Court
Court of Appeals of Georgia
Year
2025
Case
Scottman v. Emory Healthcare, Inc.
Citation
375 Ga. App. 727; 917 S.E.2d 389
Decided
June 17, 2025
Holding

Expert affidavits used at summary judgment must comply with OCGA 9-11-56(e) by attaching or serving referenced records. The nursing expert also did not establish specific qualifications to opine that delayed detection of neonatal IV infiltration caused the injury.

Summary

The Court of Appeals of Georgia affirmed summary judgment for Emory Healthcare in a medical-malpractice case involving a neonate who suffered burns from an IV infiltration.

The appellate court held that the trial court properly excluded the plaintiffs’ expert-nurse affidavits because they did not attach the medical records they referenced and did not establish the expert’s qualifications to opine on causation.

Issues Decided

OCGA 9-11-56(e) affidavit requirements

Decision

The court held that the trial court did not err in excluding the expert affidavits for failure to attach referenced medical records.

Facts

The plaintiffs’ son was in the NICU at Emory University Hospital Midtown and was receiving IV nutrition.
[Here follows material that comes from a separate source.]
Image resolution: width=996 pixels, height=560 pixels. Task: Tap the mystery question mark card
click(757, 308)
One nurse documented that the IV site appeared normal at 6:00 a.m. and 7:00 a.m. Another nurse observed swelling, redness, and inflammation at about 7:25 a.m., indicating IV infiltration. The injury required significant treatment, including a skin graft.

The plaintiffs’ nursing expert submitted affidavits referring generally to medical records, including records that were not attached to the affidavits and were not fully in the trial record.

Reasoning

OCGA 9-11-56(e) requires sworn or certified copies of papers referred to in an affidavit to be attached or served with the affidavit. The court found that the relaxed exception for records already on file did not apply because the complete medical record was not before the trial court and some referenced records were not in the record when the first affidavit was sworn.
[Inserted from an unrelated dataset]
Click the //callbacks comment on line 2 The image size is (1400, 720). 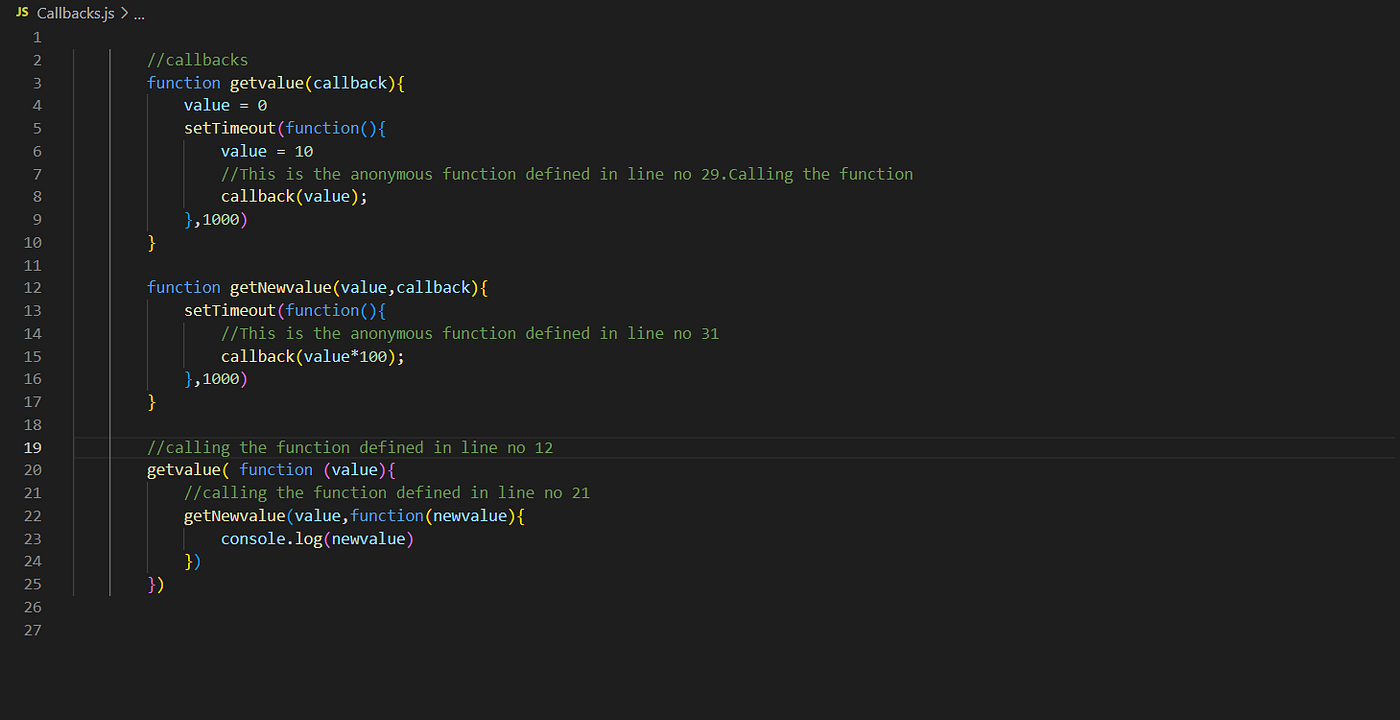pyautogui.click(x=197, y=59)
Expert qualification on causation

Decision

The court held that the expert did not establish qualifications to opine on causation.

Facts

The nursing expert had NICU experience and addressed IV procedures, but her affidavits did not specify practice frequency during the relevant five-year period or detail experience with the medical consequences of IV infiltration and delayed detection.

Reasoning

The court distinguished standard-of-care expertise from causation expertise. Recognizing or maintaining an IV line is not the same as opining that delayed detection proximately caused a particular injury. The affidavits did not connect the expert’s specific experience to the mechanism and severity of the IV infiltration injury.

Commentary

The procedural lesson is direct: attach the records an expert affidavit relies on, especially at summary judgment. Relying on a records-already-in-file exception is risky when the record is incomplete or when the affidavit refers to a broader medical chart.

The causation lesson is just as important. A nursing expert’s clinical experience may support a standard-of-care opinion, but causation requires a separate foundation tied to the mechanism of injury. The affidavit needs to say why this expert is qualified to connect the delay to the injury, not just why the expert understands the nursing task.